Pokemon Food Extravaganza!
Here’s a four-part Pokemon history lesson, using EXPIRED FOOD as our guide! Pick your poison, and learn more about the things Pokemon fans ate over a dozen years ago!
#2: Pokemon Cereal!
I just realized that three of the four foods covered in this feature were made by Kellogg’s in 2000. I should’ve caught that earlier.
For all intents, Pokemon Cereal was Cheerios with marshmallows. As is usually the case with limited edition cereals based on popular properties, nobody went after this for the flavor.
The box is gorgeous, for reasons obvious and not so obvious. The shiny “Pokemon” logo made photographing it a bitch, but in person, the box just looks so… expensive? Yes, expensive. I don’t know. I wrote this feature out of order, and Pokemon Cereal is my last stop. I’m completely out of adjectives.
The cereal only had four different Pokemon marshmallows, but the front of the box starred seven characters. I am unbelievably thankful that one of the three extras was Articuno. (A giant legendary bird that shot icy death rays. I always feel so alone in my Articuno love. I’ll never understand that.)
Finally, get a load of Pikachu. Pikachu’s made a career out of being adorable, but I don’t think he’s ever done anything cuter than hold a spoon. He looks so proud of himself, as he should, because if we’re going by canonical Pikachu measurements, that spoon is more than a foot tall and probably very heavy.
Over the course of thirteen years, the cereal lost its luster. The toasted oat rings look extra stale, and the formerly vibrant marshmallows have dried into dull, shriveled bits of pain. In other words: Sorry, no taste test.
SHIT, I MISSPELLED “POLIWHIRL” UP THERE. FORGIVE ME.
I’m in love with the Pokemon marshmallow choices. Ditto is an especially appreciated addition. If you don’t know much about Pokemon, Ditto is a glob of pink slime that can temporarily transform into other Pokemon. For all we know, half of the cereal’s Poliwhirl marshmallows were actually Ditto in disguise.

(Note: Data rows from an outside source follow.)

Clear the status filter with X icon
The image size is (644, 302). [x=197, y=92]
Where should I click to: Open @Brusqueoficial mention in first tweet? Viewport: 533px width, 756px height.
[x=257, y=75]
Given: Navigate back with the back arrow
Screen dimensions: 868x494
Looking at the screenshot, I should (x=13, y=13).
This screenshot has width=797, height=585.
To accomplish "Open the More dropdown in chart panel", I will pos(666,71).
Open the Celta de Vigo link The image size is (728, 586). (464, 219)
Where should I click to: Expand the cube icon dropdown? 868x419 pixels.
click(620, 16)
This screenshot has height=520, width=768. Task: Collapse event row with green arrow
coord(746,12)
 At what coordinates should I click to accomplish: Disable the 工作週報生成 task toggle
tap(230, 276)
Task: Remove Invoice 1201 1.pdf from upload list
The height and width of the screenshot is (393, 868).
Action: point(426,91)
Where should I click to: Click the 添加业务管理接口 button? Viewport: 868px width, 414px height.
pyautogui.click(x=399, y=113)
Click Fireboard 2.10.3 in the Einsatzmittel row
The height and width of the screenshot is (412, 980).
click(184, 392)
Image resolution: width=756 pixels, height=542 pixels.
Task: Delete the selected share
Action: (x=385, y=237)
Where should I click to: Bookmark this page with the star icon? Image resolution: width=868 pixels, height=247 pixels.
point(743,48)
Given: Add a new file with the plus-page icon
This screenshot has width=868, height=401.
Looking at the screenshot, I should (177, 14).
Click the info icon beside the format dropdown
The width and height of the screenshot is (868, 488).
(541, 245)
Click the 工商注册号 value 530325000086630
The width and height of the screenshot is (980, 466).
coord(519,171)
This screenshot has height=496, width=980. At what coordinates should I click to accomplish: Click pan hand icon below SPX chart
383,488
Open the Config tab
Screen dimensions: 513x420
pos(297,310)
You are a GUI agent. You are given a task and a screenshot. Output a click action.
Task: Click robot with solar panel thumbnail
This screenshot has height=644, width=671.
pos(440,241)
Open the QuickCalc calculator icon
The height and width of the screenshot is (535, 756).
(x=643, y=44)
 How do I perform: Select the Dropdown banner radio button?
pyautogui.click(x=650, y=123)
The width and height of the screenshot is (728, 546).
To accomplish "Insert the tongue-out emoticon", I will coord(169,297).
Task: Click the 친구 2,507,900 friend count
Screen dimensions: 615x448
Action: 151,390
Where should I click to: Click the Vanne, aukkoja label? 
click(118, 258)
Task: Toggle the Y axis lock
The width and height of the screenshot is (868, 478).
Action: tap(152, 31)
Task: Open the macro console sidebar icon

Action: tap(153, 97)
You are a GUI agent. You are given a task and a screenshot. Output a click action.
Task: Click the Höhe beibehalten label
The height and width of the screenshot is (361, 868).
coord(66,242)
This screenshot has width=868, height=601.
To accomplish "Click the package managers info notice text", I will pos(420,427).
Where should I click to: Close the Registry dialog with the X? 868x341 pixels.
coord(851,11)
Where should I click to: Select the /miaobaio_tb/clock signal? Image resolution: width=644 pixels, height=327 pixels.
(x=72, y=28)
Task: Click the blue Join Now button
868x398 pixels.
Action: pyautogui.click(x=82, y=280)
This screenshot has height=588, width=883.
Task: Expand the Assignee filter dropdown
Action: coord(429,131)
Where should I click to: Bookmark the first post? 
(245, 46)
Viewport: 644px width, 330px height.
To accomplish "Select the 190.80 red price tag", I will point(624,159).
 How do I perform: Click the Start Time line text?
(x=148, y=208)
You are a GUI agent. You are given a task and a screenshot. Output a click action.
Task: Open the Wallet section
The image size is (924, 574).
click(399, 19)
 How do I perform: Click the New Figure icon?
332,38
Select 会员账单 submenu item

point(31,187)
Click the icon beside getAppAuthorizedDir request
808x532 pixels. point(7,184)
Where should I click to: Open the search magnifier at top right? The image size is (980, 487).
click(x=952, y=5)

And wow, Oddish? Yes! A plant-based Pokemon who was too easily misconstrued as one of the first generation’s least interesting, I have such a soft spot for Oddish. If I could pick a few Pokemon to pull into the real world to keep as pets, I think Oddish would crack the top 10. He just seems so easy to handle, not to mention affable. I picture us on the couch, laughing at bad sitcoms.
The back of the box issues a challenge. Can you locate the five Hoothoot? It isn’t hard. Just scan through and stop whenever you see the red eyes of Satan.
Kellogg’s didn’t tell kids to use the box-backs as mini-posters, but if you didn’t do that, you goofed. Look at that spread! It doesn’t include every Pokemon, but there are enough of them to keep me from ever attempting a count. Me and math mix like Flareon and Tentacool.